[Working data Boundary: Start]

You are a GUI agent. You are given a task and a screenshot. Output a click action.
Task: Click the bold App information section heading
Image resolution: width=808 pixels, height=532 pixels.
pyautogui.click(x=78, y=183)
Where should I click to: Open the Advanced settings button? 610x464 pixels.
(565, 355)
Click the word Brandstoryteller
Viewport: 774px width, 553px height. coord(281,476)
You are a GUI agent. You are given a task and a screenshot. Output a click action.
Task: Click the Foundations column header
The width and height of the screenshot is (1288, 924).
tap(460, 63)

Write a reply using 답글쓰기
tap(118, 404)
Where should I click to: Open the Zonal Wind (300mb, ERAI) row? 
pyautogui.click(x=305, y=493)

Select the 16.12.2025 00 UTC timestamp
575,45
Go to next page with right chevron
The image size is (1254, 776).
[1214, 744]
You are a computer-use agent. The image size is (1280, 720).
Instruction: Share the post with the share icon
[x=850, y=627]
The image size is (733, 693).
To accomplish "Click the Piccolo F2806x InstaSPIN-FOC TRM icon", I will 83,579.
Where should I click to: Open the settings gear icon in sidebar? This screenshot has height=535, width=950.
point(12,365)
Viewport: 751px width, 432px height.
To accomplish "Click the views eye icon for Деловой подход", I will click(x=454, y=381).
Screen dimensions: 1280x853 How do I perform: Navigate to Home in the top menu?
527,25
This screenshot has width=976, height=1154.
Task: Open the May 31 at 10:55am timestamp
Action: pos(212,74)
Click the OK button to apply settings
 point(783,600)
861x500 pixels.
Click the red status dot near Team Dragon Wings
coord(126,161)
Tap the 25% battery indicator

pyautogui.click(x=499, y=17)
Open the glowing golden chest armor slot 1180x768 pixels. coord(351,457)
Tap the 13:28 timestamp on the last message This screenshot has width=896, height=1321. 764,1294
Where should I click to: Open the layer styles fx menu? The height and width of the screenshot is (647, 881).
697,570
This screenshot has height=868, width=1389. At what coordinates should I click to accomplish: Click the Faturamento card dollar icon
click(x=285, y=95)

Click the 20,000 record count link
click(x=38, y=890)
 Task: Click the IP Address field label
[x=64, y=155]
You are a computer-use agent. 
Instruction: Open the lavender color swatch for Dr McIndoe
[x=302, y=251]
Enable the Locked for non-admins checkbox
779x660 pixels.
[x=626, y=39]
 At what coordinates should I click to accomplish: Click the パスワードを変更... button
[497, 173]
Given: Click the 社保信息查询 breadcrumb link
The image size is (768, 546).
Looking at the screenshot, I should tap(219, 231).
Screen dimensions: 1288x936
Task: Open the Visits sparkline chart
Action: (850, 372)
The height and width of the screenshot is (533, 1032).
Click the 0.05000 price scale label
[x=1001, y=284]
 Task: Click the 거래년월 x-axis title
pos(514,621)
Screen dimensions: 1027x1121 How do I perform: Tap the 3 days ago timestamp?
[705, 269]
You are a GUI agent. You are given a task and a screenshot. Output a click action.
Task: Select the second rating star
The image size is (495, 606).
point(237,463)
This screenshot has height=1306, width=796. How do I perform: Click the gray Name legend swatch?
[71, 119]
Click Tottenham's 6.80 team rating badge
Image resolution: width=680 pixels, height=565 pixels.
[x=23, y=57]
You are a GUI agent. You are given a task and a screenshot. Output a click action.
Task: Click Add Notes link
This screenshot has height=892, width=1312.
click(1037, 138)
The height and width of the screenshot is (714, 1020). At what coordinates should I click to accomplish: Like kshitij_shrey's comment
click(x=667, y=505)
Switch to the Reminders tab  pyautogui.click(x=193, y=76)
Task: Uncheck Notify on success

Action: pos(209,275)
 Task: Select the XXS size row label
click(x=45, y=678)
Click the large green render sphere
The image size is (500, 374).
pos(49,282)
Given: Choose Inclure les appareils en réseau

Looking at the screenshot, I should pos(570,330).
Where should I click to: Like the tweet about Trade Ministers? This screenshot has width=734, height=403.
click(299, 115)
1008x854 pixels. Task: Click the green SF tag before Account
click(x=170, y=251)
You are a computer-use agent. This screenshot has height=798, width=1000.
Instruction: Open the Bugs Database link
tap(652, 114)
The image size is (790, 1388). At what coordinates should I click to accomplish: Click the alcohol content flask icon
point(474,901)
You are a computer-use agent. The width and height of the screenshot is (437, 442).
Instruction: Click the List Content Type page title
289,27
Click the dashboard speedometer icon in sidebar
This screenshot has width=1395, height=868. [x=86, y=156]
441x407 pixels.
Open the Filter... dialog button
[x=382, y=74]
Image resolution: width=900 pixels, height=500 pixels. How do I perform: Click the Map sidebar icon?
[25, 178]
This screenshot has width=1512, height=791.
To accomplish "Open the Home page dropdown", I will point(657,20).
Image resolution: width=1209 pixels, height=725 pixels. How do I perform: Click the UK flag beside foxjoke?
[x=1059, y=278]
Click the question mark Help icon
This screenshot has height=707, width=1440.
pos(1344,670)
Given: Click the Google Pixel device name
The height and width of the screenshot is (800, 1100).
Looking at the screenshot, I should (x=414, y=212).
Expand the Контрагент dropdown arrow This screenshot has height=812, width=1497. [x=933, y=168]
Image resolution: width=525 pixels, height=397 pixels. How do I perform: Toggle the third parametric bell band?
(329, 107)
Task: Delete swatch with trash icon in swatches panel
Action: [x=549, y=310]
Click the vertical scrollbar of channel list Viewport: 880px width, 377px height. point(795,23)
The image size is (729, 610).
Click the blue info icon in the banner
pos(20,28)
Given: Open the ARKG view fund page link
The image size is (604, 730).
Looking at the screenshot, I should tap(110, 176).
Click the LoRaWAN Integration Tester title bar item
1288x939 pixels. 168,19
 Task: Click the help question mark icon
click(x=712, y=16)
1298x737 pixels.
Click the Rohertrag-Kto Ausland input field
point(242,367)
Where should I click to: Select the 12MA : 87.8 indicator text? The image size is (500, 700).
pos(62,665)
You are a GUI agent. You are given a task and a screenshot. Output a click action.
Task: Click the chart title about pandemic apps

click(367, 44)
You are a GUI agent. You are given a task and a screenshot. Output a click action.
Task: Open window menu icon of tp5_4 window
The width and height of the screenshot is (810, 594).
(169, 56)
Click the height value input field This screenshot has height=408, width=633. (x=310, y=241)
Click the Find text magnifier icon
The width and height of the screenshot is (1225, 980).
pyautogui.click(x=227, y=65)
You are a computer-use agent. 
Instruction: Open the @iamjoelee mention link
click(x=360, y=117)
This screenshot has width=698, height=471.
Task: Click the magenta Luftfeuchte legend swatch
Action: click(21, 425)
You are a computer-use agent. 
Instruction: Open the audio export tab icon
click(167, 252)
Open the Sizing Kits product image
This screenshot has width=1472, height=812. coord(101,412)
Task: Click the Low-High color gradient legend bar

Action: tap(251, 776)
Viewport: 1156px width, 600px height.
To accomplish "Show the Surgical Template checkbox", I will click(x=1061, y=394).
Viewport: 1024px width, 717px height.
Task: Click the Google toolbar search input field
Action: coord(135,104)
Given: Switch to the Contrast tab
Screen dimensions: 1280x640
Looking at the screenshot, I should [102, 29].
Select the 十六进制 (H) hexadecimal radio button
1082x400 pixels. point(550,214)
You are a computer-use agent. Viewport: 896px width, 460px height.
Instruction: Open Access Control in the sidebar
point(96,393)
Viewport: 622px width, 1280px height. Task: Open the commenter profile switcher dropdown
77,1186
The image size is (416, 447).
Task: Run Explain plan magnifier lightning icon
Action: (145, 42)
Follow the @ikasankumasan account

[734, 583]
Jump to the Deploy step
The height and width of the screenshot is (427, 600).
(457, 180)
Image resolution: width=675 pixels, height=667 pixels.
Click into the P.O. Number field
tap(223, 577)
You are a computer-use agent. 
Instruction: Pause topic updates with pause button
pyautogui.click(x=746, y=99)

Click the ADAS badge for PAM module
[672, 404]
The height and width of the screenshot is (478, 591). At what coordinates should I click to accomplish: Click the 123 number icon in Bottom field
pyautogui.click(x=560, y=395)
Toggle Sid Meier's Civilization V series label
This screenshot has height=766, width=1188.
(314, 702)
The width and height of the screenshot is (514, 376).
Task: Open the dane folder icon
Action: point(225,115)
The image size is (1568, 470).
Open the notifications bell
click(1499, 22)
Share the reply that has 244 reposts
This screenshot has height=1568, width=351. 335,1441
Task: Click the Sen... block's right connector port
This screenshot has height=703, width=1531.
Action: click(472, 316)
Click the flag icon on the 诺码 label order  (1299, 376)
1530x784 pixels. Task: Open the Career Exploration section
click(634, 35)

[Working data Boundary: End]

» **Task brief**:
Among the records above, only the lines between the line holding "Task: Click the bold" and the line holding "Task: Click the Foundations column header", inclusive, are to be output, exactly as written.

» **Exercise solution**:
Task: Click the bold App information section heading
Image resolution: width=808 pixels, height=532 pixels.
pyautogui.click(x=78, y=183)
Where should I click to: Open the Advanced settings button? 610x464 pixels.
(565, 355)
Click the word Brandstoryteller
Viewport: 774px width, 553px height. coord(281,476)
You are a GUI agent. You are given a task and a screenshot. Output a click action.
Task: Click the Foundations column header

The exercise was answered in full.